The glamor and prestige

Recalling a memorable 1968 Horse of the Year banquet.

by Murray Brown

Best of luck to all at the Dan Patch Awards Dinner tonight.

I voted for Bettors Wish as Horse of the Year, but if the award goes to Shartin N or perhaps Greenshoe, I wouldn’t argue. May the best, or perhaps the most popular horse win.

Regardless, I expect the outcome to be pretty close.

Time for me to reminisce.

My first Horse of the Year banquet was in 1968. It wasn’t yet called the Dan Patch Awards dinner.

It was held at the Sheraton Times Square Hotel in midtown Manhattan. It was a beautiful black tie event with all the men dressed in tuxedos and the women dressed in their very finest.

I remember my late wife Marlene was offered a gorgeous mink coat to borrow by one of her relatives in Long Island. She said she felt like a queen. She also looked like one. If not all, then the majority of the women attending were dressed in furs. How things have changed.

Lawrence Sheppard was being installed in the Hall of Fame.

Mr. Sheppard was in very poor health and was unable to attend. He was to pass away shortly thereafter. John Simpson, Sr., his surrogate, was busy in Orlando at Ben White Raceway training his stable with his son John Jr and couldn’t get away.

I was asked to attend and accept in Mr. Sheppard’s place.

What an honor.

This punk kid, barely wet behind the years being asked to substitute for the greatest breeder and owner of his generation and maybe ever.

What would I do? What would I say?

To be quite honest, I don’t recollect what I did say when Stanley Bergstein introduced me.

The Horse of the Year in 1967 was Nevele Pride, the first 2-year-old trotter to ever capture the award. He would then go on to win this honor for the next two years.

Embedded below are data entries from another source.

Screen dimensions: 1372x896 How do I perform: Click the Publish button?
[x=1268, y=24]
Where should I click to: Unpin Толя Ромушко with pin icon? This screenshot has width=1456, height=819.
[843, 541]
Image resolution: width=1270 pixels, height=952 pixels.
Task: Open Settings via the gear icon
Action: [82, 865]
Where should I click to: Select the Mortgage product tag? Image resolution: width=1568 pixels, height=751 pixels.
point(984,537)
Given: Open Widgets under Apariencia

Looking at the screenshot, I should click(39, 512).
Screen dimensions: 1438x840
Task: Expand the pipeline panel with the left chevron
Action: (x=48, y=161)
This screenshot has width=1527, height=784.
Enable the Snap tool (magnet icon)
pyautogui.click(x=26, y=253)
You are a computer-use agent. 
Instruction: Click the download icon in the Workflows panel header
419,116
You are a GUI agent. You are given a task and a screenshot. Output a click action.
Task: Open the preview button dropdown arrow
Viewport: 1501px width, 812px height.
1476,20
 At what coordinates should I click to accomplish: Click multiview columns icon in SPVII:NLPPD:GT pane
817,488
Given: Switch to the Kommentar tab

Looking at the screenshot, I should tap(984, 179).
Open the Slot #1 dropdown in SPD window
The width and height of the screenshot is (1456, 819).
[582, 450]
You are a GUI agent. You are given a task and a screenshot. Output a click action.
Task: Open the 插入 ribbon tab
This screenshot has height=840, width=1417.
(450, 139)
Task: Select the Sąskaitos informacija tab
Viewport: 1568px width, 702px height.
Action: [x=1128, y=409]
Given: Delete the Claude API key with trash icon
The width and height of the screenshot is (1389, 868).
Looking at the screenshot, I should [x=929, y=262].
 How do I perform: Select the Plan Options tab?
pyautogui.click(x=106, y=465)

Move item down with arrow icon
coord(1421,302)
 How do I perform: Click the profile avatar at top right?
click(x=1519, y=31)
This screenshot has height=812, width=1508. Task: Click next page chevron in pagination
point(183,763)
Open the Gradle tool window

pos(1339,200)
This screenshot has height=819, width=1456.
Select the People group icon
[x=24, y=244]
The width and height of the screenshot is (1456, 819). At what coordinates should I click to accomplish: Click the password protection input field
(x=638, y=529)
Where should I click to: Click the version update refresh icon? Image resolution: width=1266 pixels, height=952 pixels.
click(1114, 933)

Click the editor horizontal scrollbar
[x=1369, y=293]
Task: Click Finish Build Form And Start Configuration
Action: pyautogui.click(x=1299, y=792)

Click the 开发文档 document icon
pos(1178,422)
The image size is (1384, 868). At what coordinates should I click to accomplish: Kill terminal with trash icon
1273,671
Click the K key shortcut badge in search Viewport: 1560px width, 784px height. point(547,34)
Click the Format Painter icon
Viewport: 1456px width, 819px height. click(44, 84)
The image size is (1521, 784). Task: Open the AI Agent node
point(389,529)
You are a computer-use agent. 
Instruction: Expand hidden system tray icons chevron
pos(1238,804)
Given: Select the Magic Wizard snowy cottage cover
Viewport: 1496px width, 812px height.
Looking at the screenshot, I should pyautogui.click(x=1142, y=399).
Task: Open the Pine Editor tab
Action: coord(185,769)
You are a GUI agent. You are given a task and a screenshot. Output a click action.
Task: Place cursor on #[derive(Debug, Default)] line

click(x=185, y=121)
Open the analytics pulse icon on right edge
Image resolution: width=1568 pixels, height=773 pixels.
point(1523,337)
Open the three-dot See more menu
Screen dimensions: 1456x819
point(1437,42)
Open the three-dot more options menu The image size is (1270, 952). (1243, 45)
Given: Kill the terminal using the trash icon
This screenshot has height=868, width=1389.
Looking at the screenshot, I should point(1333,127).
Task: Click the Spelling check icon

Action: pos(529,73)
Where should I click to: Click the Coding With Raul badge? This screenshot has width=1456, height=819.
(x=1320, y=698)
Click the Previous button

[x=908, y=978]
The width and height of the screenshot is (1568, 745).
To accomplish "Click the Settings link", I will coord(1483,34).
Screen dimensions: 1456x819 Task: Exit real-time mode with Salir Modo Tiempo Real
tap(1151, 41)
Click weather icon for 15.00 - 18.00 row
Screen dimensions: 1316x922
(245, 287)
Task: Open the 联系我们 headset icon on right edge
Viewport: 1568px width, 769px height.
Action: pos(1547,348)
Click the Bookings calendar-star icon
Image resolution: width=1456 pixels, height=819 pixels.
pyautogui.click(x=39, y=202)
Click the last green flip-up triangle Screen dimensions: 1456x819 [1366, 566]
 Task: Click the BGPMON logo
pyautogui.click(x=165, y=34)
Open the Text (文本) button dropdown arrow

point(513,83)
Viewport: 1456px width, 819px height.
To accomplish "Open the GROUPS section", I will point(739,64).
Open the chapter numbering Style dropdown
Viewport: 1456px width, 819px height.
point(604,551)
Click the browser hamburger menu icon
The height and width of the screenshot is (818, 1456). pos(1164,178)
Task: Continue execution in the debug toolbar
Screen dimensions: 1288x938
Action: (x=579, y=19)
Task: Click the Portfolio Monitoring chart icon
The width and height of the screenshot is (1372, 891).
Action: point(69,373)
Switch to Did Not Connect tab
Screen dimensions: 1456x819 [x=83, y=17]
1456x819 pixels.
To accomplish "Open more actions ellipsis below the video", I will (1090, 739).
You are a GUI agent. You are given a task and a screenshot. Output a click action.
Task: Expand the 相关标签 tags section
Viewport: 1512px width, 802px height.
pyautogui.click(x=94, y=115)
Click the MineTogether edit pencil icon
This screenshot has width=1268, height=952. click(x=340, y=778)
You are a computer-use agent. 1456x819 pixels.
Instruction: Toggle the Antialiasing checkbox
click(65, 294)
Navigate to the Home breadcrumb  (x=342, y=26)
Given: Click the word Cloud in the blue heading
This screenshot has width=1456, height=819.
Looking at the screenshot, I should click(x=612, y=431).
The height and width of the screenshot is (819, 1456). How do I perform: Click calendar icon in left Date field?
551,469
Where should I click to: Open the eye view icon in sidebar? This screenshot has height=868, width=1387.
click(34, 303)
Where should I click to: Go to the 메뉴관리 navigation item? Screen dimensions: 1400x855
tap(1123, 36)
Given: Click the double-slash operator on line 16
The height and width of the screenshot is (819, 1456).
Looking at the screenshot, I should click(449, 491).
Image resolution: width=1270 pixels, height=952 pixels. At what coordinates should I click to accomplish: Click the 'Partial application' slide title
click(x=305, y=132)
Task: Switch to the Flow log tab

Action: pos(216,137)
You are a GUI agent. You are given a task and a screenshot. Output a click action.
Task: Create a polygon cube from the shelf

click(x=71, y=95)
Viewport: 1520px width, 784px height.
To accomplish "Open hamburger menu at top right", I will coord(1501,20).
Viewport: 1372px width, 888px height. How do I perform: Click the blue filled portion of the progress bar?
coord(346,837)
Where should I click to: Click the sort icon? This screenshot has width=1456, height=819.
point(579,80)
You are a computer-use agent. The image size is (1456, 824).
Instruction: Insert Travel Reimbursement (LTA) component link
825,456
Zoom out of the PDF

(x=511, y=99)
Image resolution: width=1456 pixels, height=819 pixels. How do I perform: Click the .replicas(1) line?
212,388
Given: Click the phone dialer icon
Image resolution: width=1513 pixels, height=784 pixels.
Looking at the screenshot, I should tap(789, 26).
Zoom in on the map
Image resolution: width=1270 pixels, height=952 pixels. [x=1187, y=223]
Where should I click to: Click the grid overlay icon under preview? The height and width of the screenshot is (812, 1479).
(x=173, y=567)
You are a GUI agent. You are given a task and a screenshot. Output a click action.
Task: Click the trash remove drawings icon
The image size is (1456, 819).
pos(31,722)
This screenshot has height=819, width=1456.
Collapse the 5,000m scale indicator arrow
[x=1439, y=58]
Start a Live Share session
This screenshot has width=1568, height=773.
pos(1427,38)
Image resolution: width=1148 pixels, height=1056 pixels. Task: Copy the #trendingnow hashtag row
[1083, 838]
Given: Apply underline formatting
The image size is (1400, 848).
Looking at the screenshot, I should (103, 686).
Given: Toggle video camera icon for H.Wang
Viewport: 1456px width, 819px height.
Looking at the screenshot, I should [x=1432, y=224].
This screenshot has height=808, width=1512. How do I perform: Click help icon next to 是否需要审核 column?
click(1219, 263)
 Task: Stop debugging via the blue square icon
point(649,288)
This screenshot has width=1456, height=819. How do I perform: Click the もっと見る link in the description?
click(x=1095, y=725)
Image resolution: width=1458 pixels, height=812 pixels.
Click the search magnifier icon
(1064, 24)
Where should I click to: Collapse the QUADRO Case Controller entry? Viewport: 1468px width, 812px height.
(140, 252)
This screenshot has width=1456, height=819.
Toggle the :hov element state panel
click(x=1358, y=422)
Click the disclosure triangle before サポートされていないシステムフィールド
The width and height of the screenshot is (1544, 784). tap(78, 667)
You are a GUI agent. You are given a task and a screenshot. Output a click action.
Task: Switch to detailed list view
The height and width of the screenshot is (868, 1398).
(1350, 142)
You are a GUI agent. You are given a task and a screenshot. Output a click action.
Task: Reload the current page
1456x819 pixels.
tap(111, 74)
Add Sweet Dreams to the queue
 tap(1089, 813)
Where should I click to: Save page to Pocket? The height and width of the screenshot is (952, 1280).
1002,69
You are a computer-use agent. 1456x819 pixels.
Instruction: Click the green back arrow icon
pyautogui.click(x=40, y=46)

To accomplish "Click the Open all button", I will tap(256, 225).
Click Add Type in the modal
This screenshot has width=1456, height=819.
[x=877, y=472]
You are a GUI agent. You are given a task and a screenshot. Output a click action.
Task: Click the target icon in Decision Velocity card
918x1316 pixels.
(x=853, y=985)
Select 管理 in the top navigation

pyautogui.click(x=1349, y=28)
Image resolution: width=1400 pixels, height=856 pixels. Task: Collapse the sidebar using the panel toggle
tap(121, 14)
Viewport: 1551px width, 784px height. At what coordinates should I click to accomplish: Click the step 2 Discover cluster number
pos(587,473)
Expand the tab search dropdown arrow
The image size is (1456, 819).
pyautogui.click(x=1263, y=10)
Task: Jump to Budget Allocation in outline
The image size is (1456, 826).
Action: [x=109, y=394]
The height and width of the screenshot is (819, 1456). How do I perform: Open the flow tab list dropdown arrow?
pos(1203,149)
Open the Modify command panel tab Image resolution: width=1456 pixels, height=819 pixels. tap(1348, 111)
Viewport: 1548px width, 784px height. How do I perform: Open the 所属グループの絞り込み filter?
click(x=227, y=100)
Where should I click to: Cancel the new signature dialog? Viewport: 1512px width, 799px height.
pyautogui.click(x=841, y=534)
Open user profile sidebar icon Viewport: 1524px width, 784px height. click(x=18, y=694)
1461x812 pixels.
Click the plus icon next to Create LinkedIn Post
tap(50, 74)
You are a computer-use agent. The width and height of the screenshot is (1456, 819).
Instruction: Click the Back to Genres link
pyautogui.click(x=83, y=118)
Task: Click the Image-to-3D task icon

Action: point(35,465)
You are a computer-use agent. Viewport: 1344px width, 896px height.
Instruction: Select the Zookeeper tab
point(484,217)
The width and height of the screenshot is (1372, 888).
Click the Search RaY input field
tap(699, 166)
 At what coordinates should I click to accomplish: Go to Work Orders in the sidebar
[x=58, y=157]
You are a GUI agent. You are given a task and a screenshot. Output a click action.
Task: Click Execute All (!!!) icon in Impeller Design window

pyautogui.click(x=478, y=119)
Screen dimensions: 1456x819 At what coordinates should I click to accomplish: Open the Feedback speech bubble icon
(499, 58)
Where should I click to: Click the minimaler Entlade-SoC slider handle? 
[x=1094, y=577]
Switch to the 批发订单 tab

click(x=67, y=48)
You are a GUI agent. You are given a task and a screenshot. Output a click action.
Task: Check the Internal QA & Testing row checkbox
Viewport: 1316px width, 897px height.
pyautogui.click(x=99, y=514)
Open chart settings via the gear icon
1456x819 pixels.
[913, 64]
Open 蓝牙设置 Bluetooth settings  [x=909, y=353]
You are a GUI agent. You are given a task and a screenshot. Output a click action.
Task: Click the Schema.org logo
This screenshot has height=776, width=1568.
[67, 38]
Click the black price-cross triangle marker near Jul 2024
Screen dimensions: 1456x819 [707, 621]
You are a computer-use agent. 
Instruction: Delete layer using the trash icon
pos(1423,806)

Although Hanover Shoe Farms was not Nevele Pride’s breeder, I still felt a strong affiliation to him since he was sired by Stars Pride, a Hanover stallion, and was out of a mare by Hoot Mon, also a Hanover stallion.

In addition, although I had not even been at Hanover for a full year, I had developed a very close friendship with Stanley Dancer, Nevele Pride’s trainer and driver.

Here’s a little background on how Dancer came to purchase Nevele Pride.

Stanley’s older brother Harold R Dancer (Joe Bongiorno’s great grandfather) had trained Nevele Pride’s dam, a mare called Thankful for Mr. & Mrs. Edward Quin, long-time clients of his. In simple terms, she was a witch. Lois Dancer Simpson, Harold’s daughter, called her Little Evil. She was mean and nasty and very difficult to get along with.

Nevele Pride’s unruly behavior and meanness was come by honestly.

The Quins decided to breed Thankful to Stars Pride. They got a beautiful colt that they named Thankful’s Major.

They weren’t in a position to train the colt.

They asked Harold if he had an owner who might be interested in buying Thankful’s Major. I believe the price they were asking was $20,000.

He must have been a gorgeous colt, since Harold Dancer was likely the most demanding yearling buyer I’ve known in a lifetime in the sport.

Unfortunately, the time was before he had Bill Weaver as an owner. If Weaver had been around then, he almost certainly would have become the colt’s owner.

If Harold, couldn’t get the colt to train, he would recommend him to his brother, Stanley.

I believe it was sight unseen, but knowing that Harold was so particular, Stanley said that he’d buy the colt.

He approached Ben and Julius Slutsky, the owners of the Nevele Hotel, to buy Thankful’s Major. They quickly agreed. They changed his name to Nevele Pride.

Down the road, their friend and neighbor Louis Resnick bought an interest in him.

As great a racehorse as Nevele Pride was, he wasn’t quite as successful in the stallion ranks. I consider him to have been a good stallion, but not a great one.

Perhaps his influence is greater in Europe than it has been here in North America.

Nevertheless he made great contributions to the sport, both on the racetrack and in the breeding shed.

He was a well deserving recipient of the Horse of the Year honor.